Il libro si chiude con una domanda di Dio, che si sforza di far ragionare il suo profeta, quello che dovrebbe conoscere meglio di chiunque altro il cuore divino: «Tu ti dai pena di quella pianta, che in una notte è nata, in un’altra notte è morta senza che tu la coltivassi. E io non dovrei darmi pena di questa città in cui ci sono più di centoventimila persone, tanto ingenue e disorientate da non sapere neanche distinguere la destra dalla sinistra, senza contare poi gli animali?» (4,10-11). Non c’è una risposta. Sarà il lettore a doverla dare.
La morale
C’è una morale? Sembra proprio di sì. Gli ebrei di allora, e anche noi oggi, sanno e sappiamo di non essere perfetti. Anzi, l’Antico Testamento è pieno di affermazioni sulla testa dura dei credenti. Ma poi, alla resa dei conti, rischiavano (e rischiamo) di sentirci comunque migliori, “dei nostri”, e quindi salvati. Gli altri sono peggio di noi, e andranno giudicati con serenità. (Quante volte siamo tanto indulgenti nei confronti nostri, anche in questioni di primo piano, e durissimi nei confronti degli “altri”, comunque definiamo questi altri!).

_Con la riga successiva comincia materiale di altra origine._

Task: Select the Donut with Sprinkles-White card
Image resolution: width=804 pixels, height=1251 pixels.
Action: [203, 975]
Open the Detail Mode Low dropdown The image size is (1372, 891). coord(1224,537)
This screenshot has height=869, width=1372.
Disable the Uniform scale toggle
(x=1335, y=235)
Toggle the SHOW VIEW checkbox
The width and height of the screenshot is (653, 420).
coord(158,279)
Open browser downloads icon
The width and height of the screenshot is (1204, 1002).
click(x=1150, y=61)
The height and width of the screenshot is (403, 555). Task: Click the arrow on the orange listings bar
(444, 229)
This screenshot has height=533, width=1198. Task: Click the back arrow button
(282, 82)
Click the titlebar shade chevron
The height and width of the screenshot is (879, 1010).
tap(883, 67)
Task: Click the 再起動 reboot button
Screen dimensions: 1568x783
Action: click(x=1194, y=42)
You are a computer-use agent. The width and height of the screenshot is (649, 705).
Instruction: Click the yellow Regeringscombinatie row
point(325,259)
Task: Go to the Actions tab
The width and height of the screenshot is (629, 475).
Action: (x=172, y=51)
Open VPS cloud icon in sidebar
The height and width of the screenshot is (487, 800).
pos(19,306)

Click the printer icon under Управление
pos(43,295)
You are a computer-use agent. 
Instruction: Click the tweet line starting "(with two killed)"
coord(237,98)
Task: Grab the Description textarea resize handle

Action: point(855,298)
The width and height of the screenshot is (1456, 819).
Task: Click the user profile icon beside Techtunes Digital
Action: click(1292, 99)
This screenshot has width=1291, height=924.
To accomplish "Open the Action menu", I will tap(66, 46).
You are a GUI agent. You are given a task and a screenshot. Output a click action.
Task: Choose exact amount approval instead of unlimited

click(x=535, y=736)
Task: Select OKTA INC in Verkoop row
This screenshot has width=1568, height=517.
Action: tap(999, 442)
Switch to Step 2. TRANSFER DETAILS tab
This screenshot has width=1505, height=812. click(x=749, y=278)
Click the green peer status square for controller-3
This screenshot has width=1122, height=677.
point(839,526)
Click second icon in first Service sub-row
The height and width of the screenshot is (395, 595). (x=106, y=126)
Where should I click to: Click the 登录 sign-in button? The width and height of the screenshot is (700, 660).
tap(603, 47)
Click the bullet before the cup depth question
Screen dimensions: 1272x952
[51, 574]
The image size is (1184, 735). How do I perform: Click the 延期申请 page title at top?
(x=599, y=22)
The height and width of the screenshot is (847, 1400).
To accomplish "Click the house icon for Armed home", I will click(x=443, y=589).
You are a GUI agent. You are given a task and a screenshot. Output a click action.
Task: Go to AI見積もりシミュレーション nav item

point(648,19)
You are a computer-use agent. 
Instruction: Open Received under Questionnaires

Dio prova a convertire innanzitutto il cuore del suo profeta, dei suoi. Prova a fargli vedere le persone come le guarda lui, non diverse e quindi cattive (e i niniviti cattivi lo erano davvero!), ma innanzitutto persone, bisognose di consiglio, di indicazione, e soprattutto che le si guardi con affetto. Quello che Dio promette ai suoi, lo vive per tutti gli esseri umani. Solo che a volte fatica a farlo capire soprattutto ai suoi, ai più vicini, a quelli che dovrebbero conoscerlo e annunciarlo e sembrano talora fare tutto il possibile per non far intuire quale tesoro di misericordia e umanità sia Dio! Non è un caso che il libro si chiuda con una domanda, esattamente come la parabola di Lc 15: la risposta è affidata a tutti noi.